- _What you are asked to do_: Show each line below containing the string "Given". Case counts.

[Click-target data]

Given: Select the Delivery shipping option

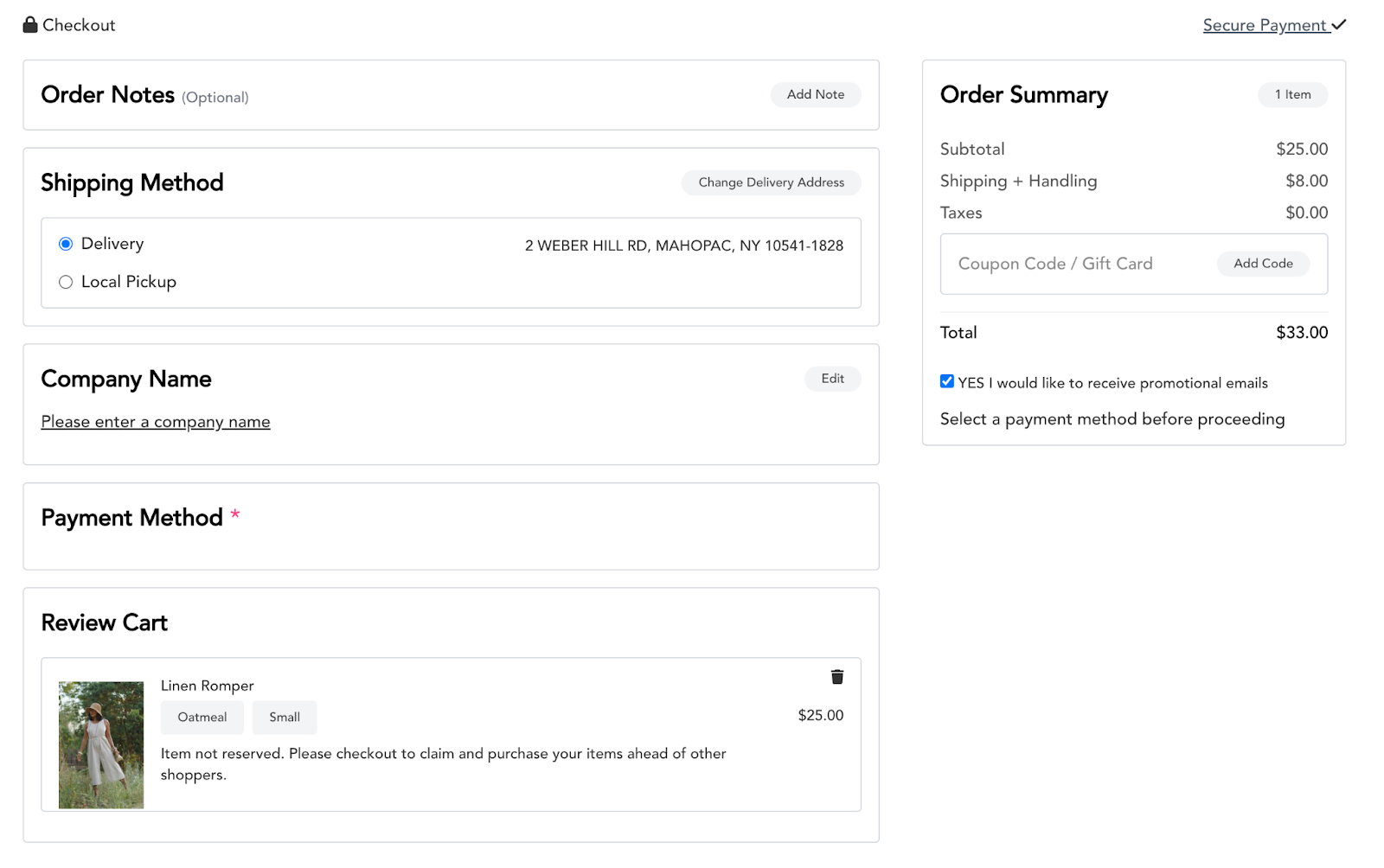Looking at the screenshot, I should point(66,244).
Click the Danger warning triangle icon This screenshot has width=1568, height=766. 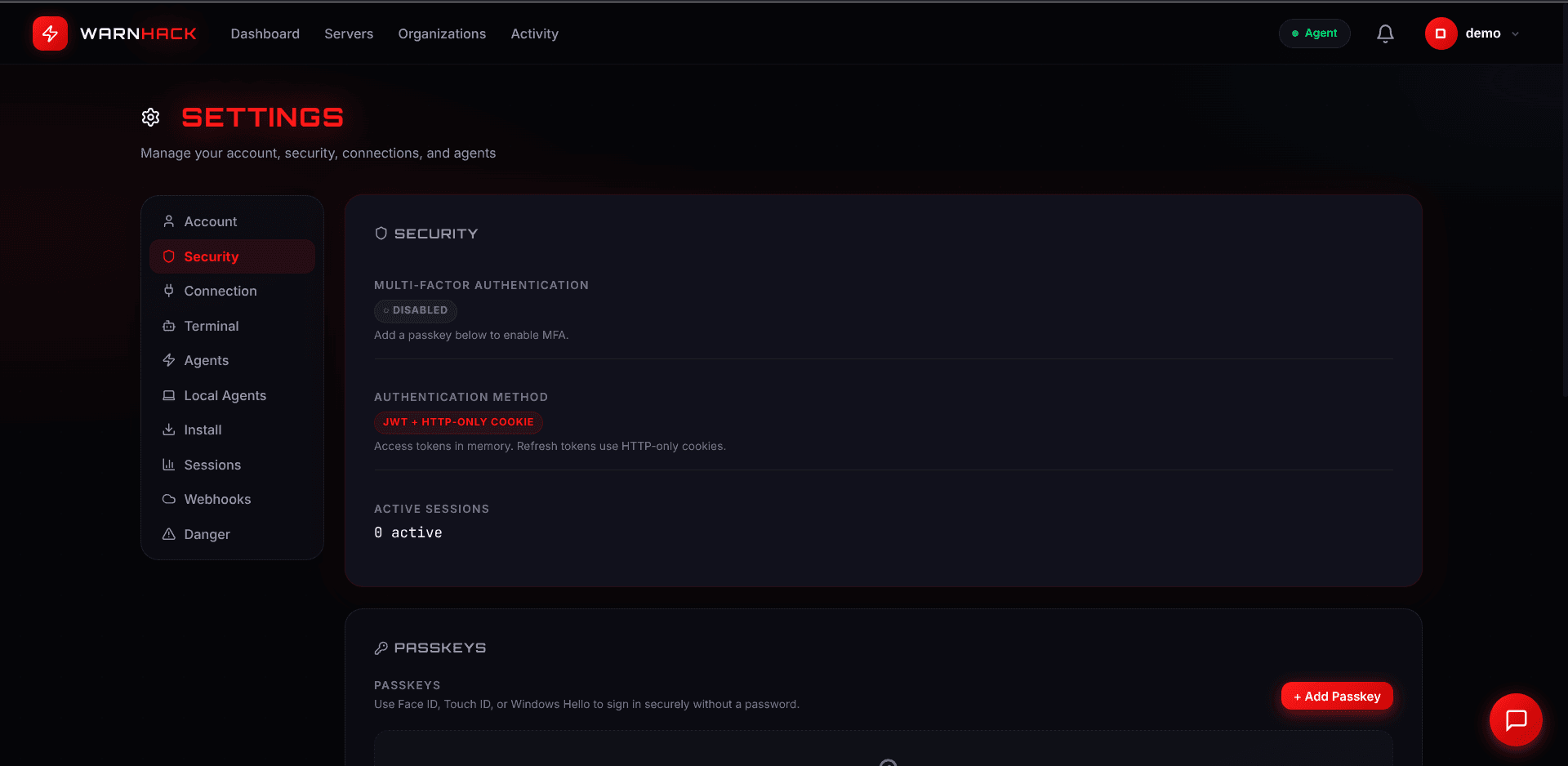point(168,533)
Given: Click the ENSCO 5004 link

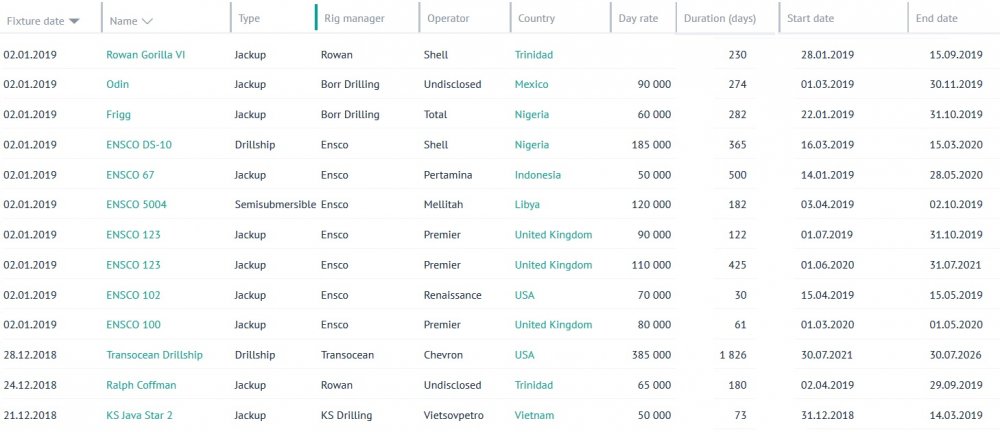Looking at the screenshot, I should pos(136,205).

- _Exercise output_:
Given: Select the Delivery shipping option
Given: Click the ENSCO 5004 link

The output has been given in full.